_Source data:_
::::

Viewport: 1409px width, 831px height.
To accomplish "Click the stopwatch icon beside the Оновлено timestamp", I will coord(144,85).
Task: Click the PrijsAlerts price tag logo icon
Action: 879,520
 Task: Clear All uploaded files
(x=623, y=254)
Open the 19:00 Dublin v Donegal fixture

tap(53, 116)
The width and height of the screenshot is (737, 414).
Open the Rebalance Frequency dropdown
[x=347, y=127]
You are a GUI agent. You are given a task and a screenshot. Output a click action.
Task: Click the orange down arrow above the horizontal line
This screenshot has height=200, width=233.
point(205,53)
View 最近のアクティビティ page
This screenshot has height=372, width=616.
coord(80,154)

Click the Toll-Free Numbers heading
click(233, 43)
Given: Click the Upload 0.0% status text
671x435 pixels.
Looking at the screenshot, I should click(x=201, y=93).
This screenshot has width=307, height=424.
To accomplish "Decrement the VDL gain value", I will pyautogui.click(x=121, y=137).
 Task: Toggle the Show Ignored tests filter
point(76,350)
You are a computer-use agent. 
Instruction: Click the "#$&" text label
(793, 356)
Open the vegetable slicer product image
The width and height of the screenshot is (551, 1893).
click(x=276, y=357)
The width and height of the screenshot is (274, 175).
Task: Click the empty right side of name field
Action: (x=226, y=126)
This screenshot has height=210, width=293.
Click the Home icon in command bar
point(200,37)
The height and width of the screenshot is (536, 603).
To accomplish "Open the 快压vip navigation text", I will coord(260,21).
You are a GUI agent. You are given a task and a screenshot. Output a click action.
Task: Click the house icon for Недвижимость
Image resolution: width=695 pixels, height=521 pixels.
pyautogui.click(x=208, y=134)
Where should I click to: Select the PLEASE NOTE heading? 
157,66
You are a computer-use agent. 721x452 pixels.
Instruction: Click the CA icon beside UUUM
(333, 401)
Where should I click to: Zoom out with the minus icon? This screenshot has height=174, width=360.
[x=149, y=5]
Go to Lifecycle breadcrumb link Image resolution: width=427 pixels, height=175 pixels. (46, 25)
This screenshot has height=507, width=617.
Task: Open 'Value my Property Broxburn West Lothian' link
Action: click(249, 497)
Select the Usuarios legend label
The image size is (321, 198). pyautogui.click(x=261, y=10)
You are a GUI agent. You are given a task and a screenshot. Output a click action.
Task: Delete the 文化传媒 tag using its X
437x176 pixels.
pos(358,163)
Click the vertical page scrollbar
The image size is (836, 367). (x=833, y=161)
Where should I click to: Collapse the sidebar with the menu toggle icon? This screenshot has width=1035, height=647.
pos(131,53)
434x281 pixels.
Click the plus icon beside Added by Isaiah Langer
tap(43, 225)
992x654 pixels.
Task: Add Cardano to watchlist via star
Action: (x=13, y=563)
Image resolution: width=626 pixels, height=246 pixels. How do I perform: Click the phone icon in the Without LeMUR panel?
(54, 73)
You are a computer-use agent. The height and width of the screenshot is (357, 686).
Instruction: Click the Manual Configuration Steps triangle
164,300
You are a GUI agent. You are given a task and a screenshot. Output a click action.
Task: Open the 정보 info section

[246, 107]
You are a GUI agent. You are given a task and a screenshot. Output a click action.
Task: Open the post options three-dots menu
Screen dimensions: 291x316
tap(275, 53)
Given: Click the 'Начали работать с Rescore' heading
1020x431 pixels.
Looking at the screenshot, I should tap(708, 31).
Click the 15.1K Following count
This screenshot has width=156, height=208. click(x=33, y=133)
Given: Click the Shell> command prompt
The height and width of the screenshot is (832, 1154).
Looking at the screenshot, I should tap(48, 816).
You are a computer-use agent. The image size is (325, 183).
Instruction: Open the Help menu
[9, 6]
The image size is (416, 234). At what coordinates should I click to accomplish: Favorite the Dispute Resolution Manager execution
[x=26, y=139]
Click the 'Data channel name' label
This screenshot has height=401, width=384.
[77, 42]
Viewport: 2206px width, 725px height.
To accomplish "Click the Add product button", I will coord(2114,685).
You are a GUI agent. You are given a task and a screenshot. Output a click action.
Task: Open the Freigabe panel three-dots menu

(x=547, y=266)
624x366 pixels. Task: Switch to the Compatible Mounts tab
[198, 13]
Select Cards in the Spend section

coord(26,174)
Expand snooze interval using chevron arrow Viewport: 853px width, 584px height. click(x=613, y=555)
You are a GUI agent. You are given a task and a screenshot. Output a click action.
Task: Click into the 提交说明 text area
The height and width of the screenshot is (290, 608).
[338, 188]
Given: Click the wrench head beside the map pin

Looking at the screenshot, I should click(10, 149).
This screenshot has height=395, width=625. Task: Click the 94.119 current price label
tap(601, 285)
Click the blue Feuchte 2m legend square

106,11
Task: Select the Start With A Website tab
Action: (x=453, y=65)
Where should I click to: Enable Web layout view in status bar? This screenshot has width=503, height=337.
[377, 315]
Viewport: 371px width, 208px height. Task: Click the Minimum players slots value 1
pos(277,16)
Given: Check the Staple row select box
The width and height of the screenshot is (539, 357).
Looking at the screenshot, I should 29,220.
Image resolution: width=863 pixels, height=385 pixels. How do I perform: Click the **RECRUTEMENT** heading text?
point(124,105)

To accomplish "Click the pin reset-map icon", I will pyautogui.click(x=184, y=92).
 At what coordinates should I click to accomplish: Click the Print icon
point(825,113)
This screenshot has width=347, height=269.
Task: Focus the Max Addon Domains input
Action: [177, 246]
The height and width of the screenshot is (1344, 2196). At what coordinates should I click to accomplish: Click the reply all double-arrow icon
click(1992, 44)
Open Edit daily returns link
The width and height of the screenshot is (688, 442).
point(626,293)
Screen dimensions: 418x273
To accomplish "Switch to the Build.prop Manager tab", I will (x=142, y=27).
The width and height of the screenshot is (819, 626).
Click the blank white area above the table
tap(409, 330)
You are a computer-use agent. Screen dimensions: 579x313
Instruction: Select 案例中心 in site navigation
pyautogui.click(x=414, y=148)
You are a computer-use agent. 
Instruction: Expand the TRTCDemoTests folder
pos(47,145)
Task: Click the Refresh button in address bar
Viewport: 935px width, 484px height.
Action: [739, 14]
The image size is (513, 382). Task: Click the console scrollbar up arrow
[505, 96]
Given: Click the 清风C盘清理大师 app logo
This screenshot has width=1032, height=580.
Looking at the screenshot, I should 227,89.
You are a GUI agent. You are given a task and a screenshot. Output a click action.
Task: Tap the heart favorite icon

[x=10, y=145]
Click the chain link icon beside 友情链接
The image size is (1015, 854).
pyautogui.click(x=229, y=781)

::::

_Work instructions:_ Starting at the top of the records, copy every line exactly.

_Solution:_
Viewport: 1409px width, 831px height.
To accomplish "Click the stopwatch icon beside the Оновлено timestamp", I will coord(144,85).
Task: Click the PrijsAlerts price tag logo icon
Action: 879,520
 Task: Clear All uploaded files
(x=623, y=254)
Open the 19:00 Dublin v Donegal fixture

tap(53, 116)
The width and height of the screenshot is (737, 414).
Open the Rebalance Frequency dropdown
[x=347, y=127]
You are a GUI agent. You are given a task and a screenshot. Output a click action.
Task: Click the orange down arrow above the horizontal line
This screenshot has height=200, width=233.
point(205,53)
View 最近のアクティビティ page
This screenshot has height=372, width=616.
coord(80,154)

Click the Toll-Free Numbers heading
click(233, 43)
Given: Click the Upload 0.0% status text
671x435 pixels.
Looking at the screenshot, I should click(x=201, y=93).
This screenshot has width=307, height=424.
To accomplish "Decrement the VDL gain value", I will pyautogui.click(x=121, y=137).
 Task: Toggle the Show Ignored tests filter
point(76,350)
You are a computer-use agent. 
Instruction: Click the "#$&" text label
(793, 356)
Open the vegetable slicer product image
The width and height of the screenshot is (551, 1893).
click(x=276, y=357)
The width and height of the screenshot is (274, 175).
Task: Click the empty right side of name field
Action: (x=226, y=126)
This screenshot has height=210, width=293.
Click the Home icon in command bar
point(200,37)
The height and width of the screenshot is (536, 603).
To accomplish "Open the 快压vip navigation text", I will coord(260,21).
You are a GUI agent. You are given a task and a screenshot. Output a click action.
Task: Click the house icon for Недвижимость
Image resolution: width=695 pixels, height=521 pixels.
pyautogui.click(x=208, y=134)
Where should I click to: Select the PLEASE NOTE heading? 
157,66
You are a computer-use agent. 721x452 pixels.
Instruction: Click the CA icon beside UUUM
(333, 401)
Where should I click to: Zoom out with the minus icon? This screenshot has height=174, width=360.
[x=149, y=5]
Go to Lifecycle breadcrumb link Image resolution: width=427 pixels, height=175 pixels. (46, 25)
This screenshot has height=507, width=617.
Task: Open 'Value my Property Broxburn West Lothian' link
Action: click(249, 497)
Select the Usuarios legend label
The image size is (321, 198). pyautogui.click(x=261, y=10)
You are a GUI agent. You are given a task and a screenshot. Output a click action.
Task: Delete the 文化传媒 tag using its X
437x176 pixels.
pos(358,163)
Click the vertical page scrollbar
The image size is (836, 367). (x=833, y=161)
Where should I click to: Collapse the sidebar with the menu toggle icon? This screenshot has width=1035, height=647.
pos(131,53)
434x281 pixels.
Click the plus icon beside Added by Isaiah Langer
tap(43, 225)
992x654 pixels.
Task: Add Cardano to watchlist via star
Action: (x=13, y=563)
Image resolution: width=626 pixels, height=246 pixels. How do I perform: Click the phone icon in the Without LeMUR panel?
(54, 73)
You are a computer-use agent. The height and width of the screenshot is (357, 686).
Instruction: Click the Manual Configuration Steps triangle
164,300
You are a GUI agent. You are given a task and a screenshot. Output a click action.
Task: Open the 정보 info section

[246, 107]
You are a GUI agent. You are given a task and a screenshot. Output a click action.
Task: Open the post options three-dots menu
Screen dimensions: 291x316
tap(275, 53)
Given: Click the 'Начали работать с Rescore' heading
1020x431 pixels.
Looking at the screenshot, I should tap(708, 31).
Click the 15.1K Following count
This screenshot has width=156, height=208. click(x=33, y=133)
Given: Click the Shell> command prompt
The height and width of the screenshot is (832, 1154).
Looking at the screenshot, I should tap(48, 816).
You are a computer-use agent. The image size is (325, 183).
Instruction: Open the Help menu
[9, 6]
The image size is (416, 234). At what coordinates should I click to accomplish: Favorite the Dispute Resolution Manager execution
[x=26, y=139]
Click the 'Data channel name' label
This screenshot has height=401, width=384.
[77, 42]
Viewport: 2206px width, 725px height.
To accomplish "Click the Add product button", I will coord(2114,685).
You are a GUI agent. You are given a task and a screenshot. Output a click action.
Task: Open the Freigabe panel three-dots menu

(x=547, y=266)
624x366 pixels. Task: Switch to the Compatible Mounts tab
[198, 13]
Select Cards in the Spend section

coord(26,174)
Expand snooze interval using chevron arrow Viewport: 853px width, 584px height. click(x=613, y=555)
You are a GUI agent. You are given a task and a screenshot. Output a click action.
Task: Click into the 提交说明 text area
The height and width of the screenshot is (290, 608).
[338, 188]
Given: Click the wrench head beside the map pin

Looking at the screenshot, I should click(10, 149).
This screenshot has height=395, width=625. Task: Click the 94.119 current price label
tap(601, 285)
Click the blue Feuchte 2m legend square

106,11
Task: Select the Start With A Website tab
Action: (x=453, y=65)
Where should I click to: Enable Web layout view in status bar? This screenshot has width=503, height=337.
[377, 315]
Viewport: 371px width, 208px height. Task: Click the Minimum players slots value 1
pos(277,16)
Given: Check the Staple row select box
The width and height of the screenshot is (539, 357).
Looking at the screenshot, I should 29,220.
Image resolution: width=863 pixels, height=385 pixels. How do I perform: Click the **RECRUTEMENT** heading text?
point(124,105)

To accomplish "Click the pin reset-map icon", I will pyautogui.click(x=184, y=92).
 At what coordinates should I click to accomplish: Click the Print icon
point(825,113)
This screenshot has width=347, height=269.
Task: Focus the Max Addon Domains input
Action: [177, 246]
The height and width of the screenshot is (1344, 2196). At what coordinates should I click to accomplish: Click the reply all double-arrow icon
click(1992, 44)
Open Edit daily returns link
The width and height of the screenshot is (688, 442).
point(626,293)
Screen dimensions: 418x273
To accomplish "Switch to the Build.prop Manager tab", I will (x=142, y=27).
The width and height of the screenshot is (819, 626).
Click the blank white area above the table
tap(409, 330)
You are a computer-use agent. Screen dimensions: 579x313
Instruction: Select 案例中心 in site navigation
pyautogui.click(x=414, y=148)
You are a computer-use agent. 
Instruction: Expand the TRTCDemoTests folder
pos(47,145)
Task: Click the Refresh button in address bar
Viewport: 935px width, 484px height.
Action: [739, 14]
The image size is (513, 382). Task: Click the console scrollbar up arrow
[505, 96]
Given: Click the 清风C盘清理大师 app logo
This screenshot has width=1032, height=580.
Looking at the screenshot, I should 227,89.
You are a GUI agent. You are given a task and a screenshot. Output a click action.
Task: Tap the heart favorite icon

[x=10, y=145]
Click the chain link icon beside 友情链接
The image size is (1015, 854).
pyautogui.click(x=229, y=781)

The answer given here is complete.